PASSAGE PROVIDED =
- - - - - - -

String Concatenation

Operator: || (SQL standard)

Vendor Alternatives:

  • MySQL: CONCAT() function

  • SQL Server: + operator

-- Standard concatenation
SELECT first_name || ' ' || last_name AS full_name FROM employees;

-- With NULL handling (COALESCE)
SELECT first_name || ' ' || COALESCE(middle_name || ' ', '') || last_name
AS full_name FROM employees;

-- MySQL
SELECT CONCAT(first_name, ' ', last_name) AS full_name FROM employees;

-- SQL Server
SELECT first_name + ' ' + last_name AS full_name FROM employees;

String Functions

Function
Description
Example

SUBSTRING(S, B, E)

Extract substring from position B, length E

SUBSTRING('Hello', 1, 3) → 'Hel'

UPPER(S)

Convert to uppercase

UPPER('hello') → 'HELLO'

LOWER(S)

Convert to lowercase

LOWER('HELLO') → 'hello'

LENGTH(S)

String length

LENGTH('hello') → 5

TRIM(S)

Remove leading/trailing spaces

TRIM(' hello ') → 'hello'

REPLACE(S, F, R)

- - - - - - -

DATASET ENTRIES =

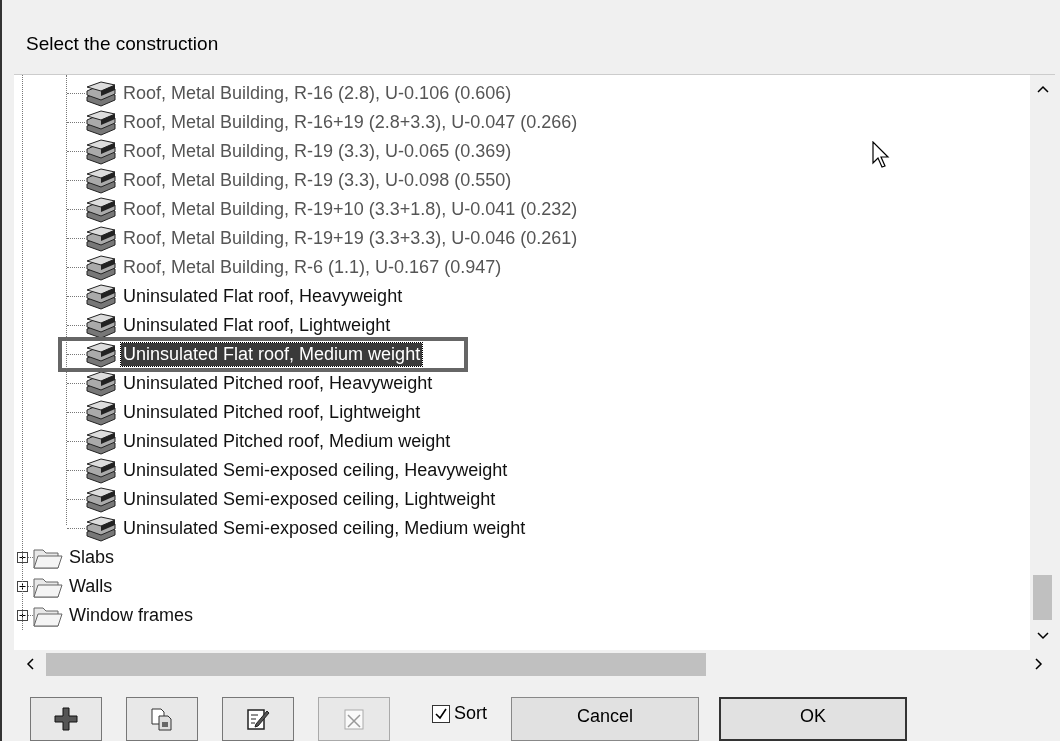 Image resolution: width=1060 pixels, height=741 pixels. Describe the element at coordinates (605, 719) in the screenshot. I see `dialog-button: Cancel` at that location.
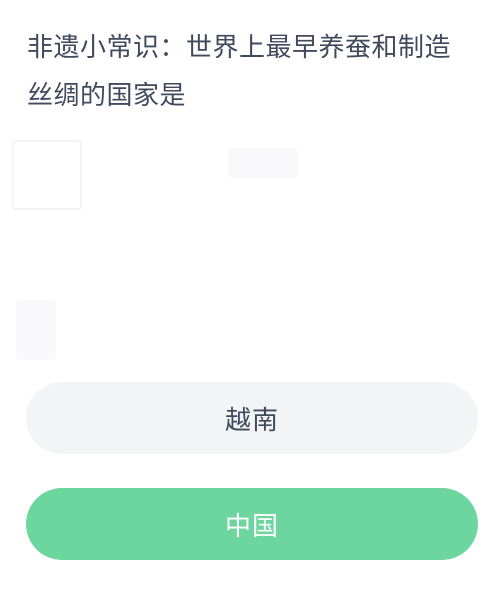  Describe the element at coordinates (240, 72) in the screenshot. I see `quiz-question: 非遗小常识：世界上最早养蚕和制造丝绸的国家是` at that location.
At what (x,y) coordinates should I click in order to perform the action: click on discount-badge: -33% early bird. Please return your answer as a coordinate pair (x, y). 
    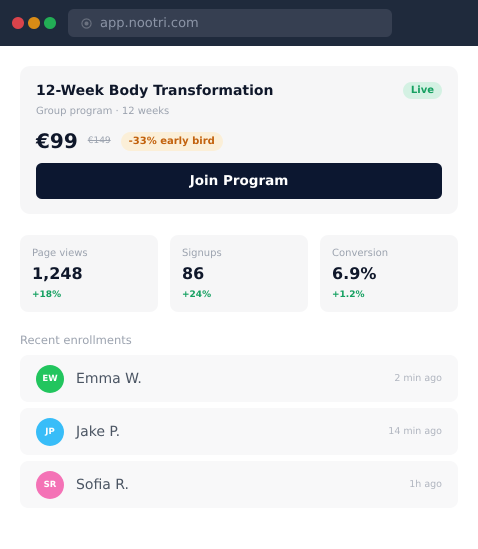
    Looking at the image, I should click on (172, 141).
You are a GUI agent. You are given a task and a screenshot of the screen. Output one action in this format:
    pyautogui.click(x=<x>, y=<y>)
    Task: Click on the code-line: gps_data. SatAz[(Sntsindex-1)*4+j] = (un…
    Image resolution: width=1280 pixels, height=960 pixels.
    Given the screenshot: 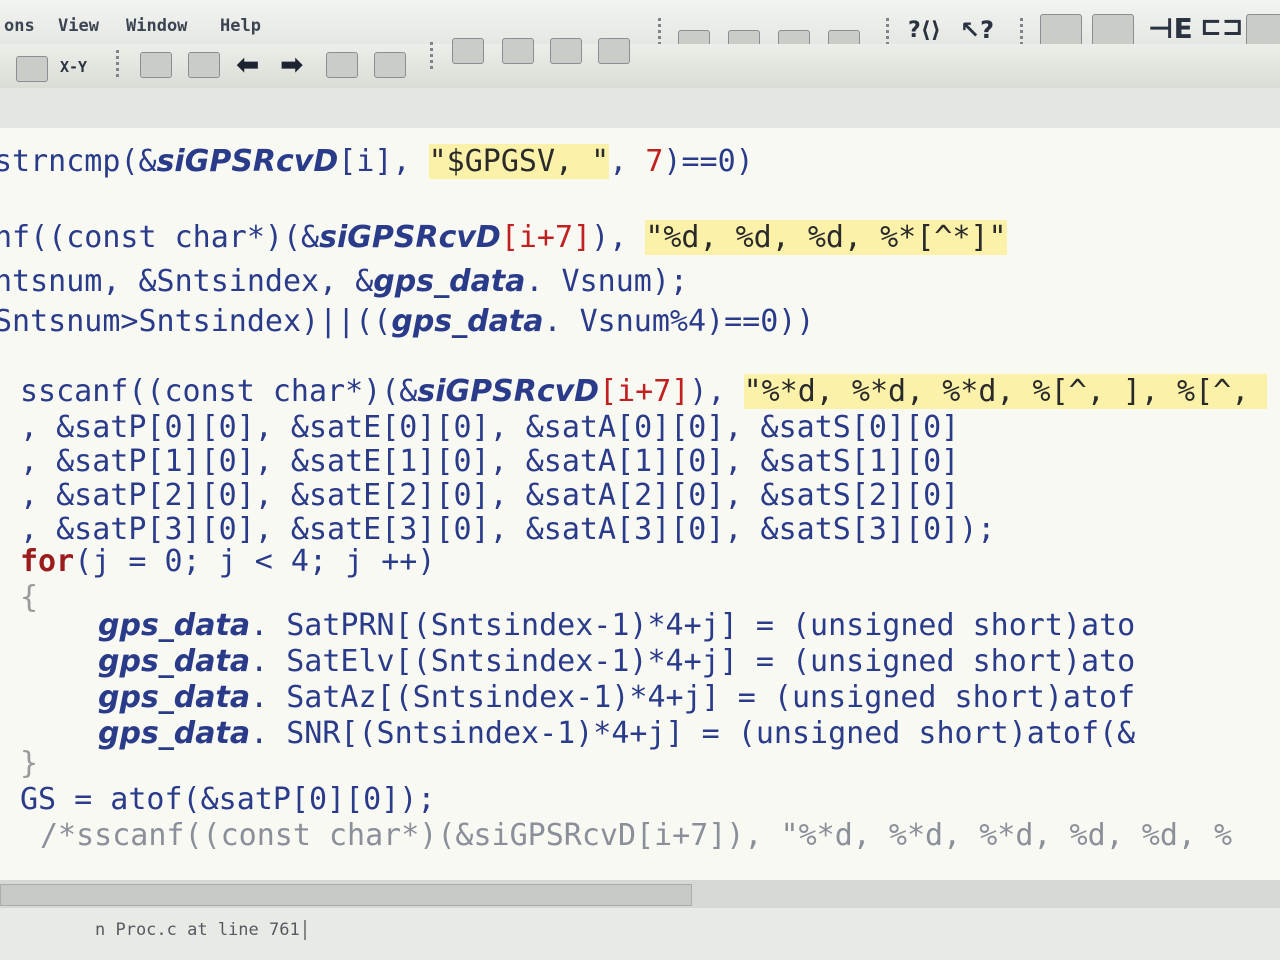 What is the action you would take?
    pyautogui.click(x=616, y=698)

- - - - - - -

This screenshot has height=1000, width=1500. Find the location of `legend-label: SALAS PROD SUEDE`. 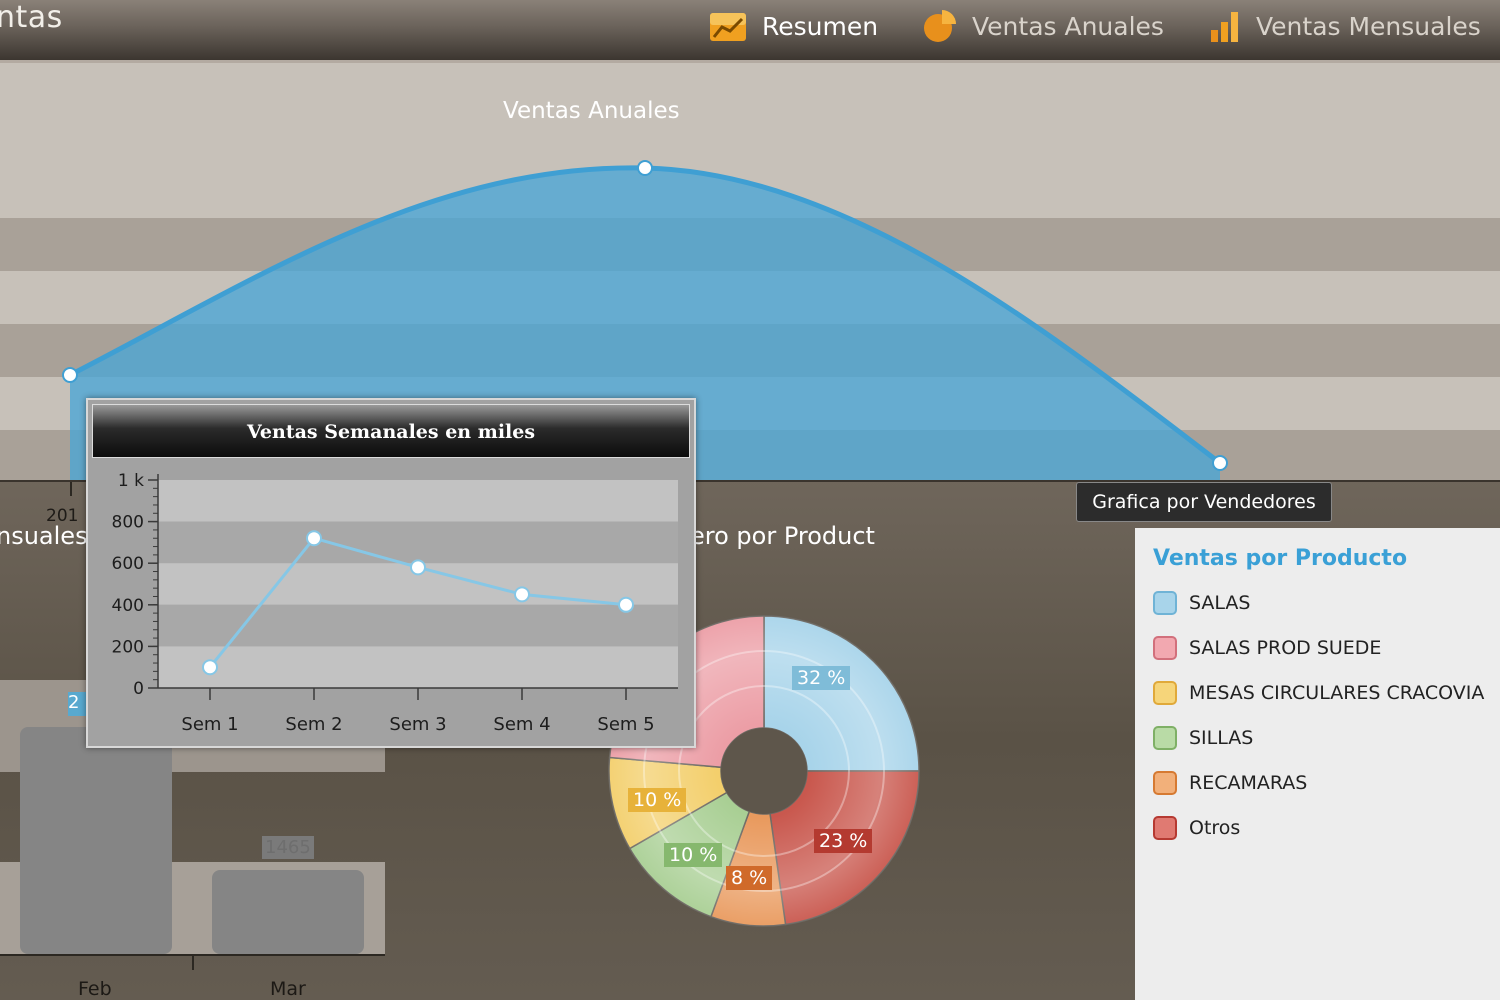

- - - - - - -

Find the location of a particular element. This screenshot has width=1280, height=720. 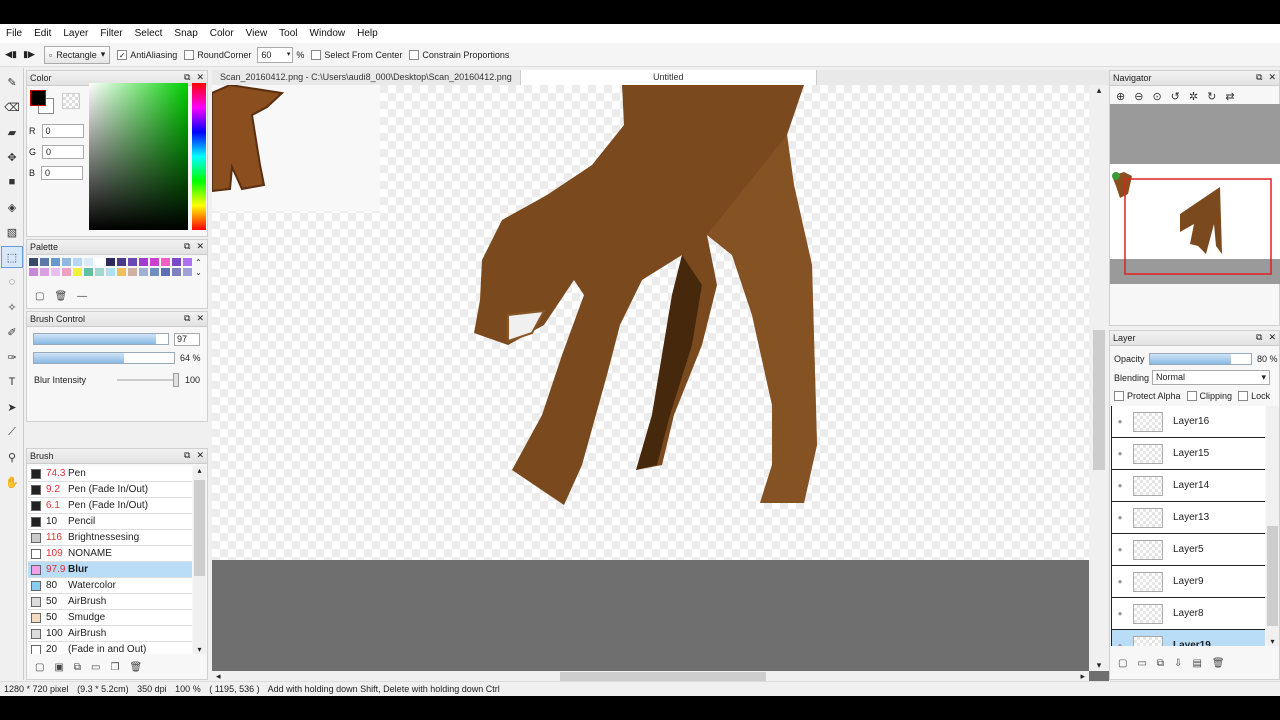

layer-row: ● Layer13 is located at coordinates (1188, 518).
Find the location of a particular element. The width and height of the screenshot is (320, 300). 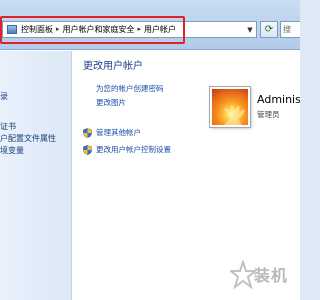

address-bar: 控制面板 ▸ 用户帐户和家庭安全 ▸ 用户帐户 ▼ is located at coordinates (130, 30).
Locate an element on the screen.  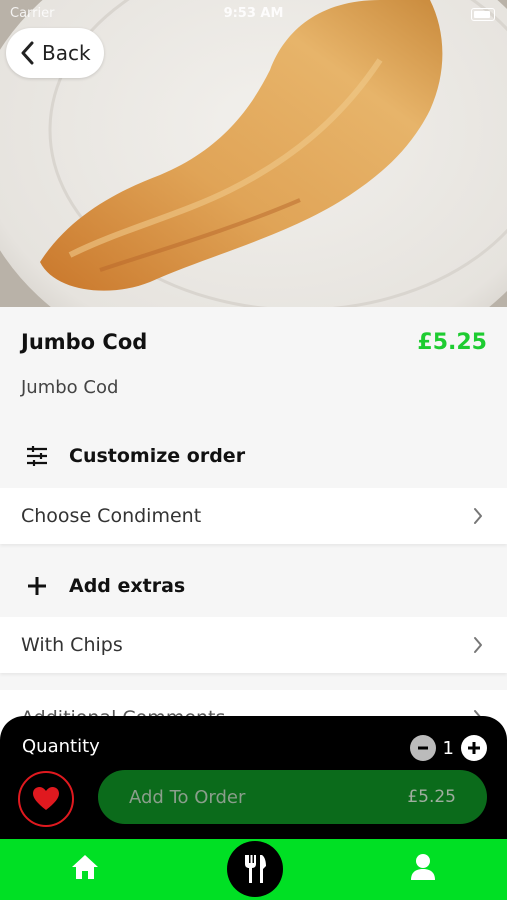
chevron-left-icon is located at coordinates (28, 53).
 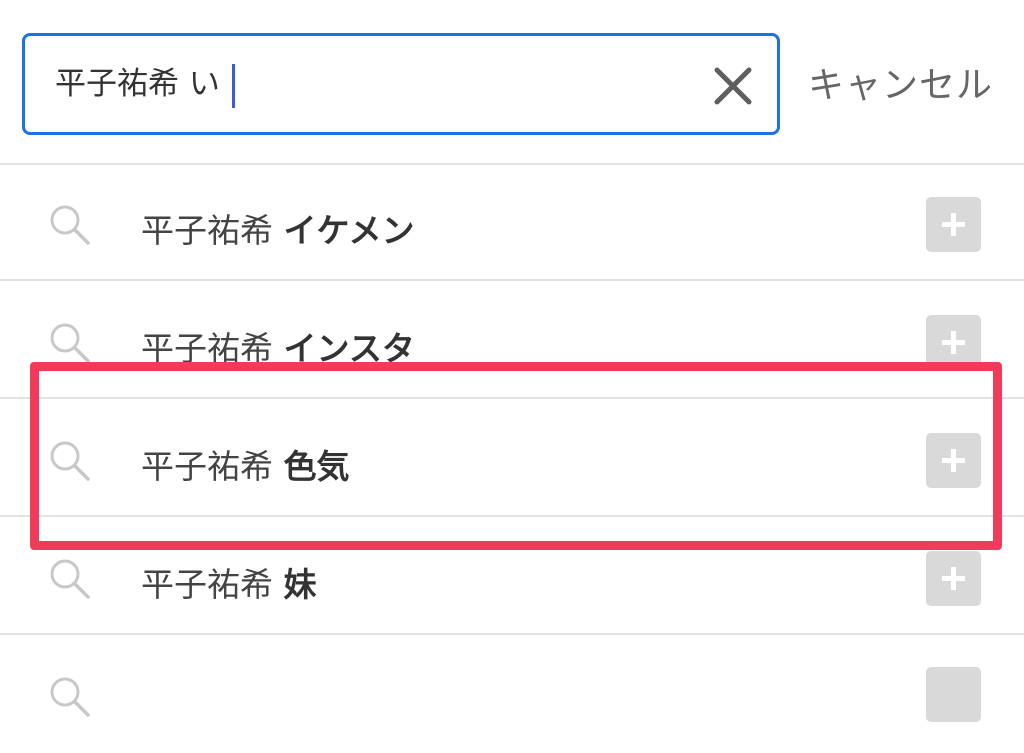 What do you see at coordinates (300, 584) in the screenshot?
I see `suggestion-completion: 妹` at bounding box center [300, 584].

- - - - - - -

WRITTEN TASK 1 = Please return, copied character for character, the part of the records that opens with the line containing "Find the location of a particular element. The" and closes with the line containing "address-bar: 控制面板 ▸", omitting the pictures.
WRITTEN TASK 2 = Carry the SQL string functions reference forward from the point where it stops.

YOUR RESPONSE 1 =
Find the location of a particular element. The width and height of the screenshot is (320, 300). 

address-bar: 控制面板 ▸ 用户帐户和家庭安全 ▸ 用户帐户 ▼ is located at coordinates (130, 30).

YOUR RESPONSE 2 =
Replace F with R in S

REPLACE('hello', 'l', 'x') → 'hexxo'

Examples:

-- Extract domain from email
SELECT SUBSTRING(email, POSITION('@' IN email) + 1) AS domain
FROM users;

-- Standardize names to title case
SELECT UPPER(SUBSTRING(name, 1, 1)) || LOWER(SUBSTRING(name, 2)) AS proper_name
FROM employees;

-- Find string length
SELECT name, LENGTH(name) AS name_length FROM employees;

-- Remove extra spaces
SELECT TRIM(address) AS clean_address FROM customers;

Output Control

ORDER BY Clause

Purpose: Sort query results

Syntax:

ORDER BY column1 [ASC|DESC], column2 [ASC|DESC], ...
  • ASC: Ascending order (default)

  • DESC: Descending order

Examples:

-- Sort by salary ascending
SELECT name, salary FROM employees ORDER BY salary;

-- Sort by salary descending
SELECT name, salary FROM employees ORDER BY salary DESC;

-- Multiple columns
SELECT department, name, salary
FROM employees
ORDER BY department ASC, salary DESC;

-- Order by expression
SELECT name, salary, salary * 1.1 AS projected_salary
FROM employees
ORDER BY salary * 1.1 DESC;

-- Order by column position (not recommended)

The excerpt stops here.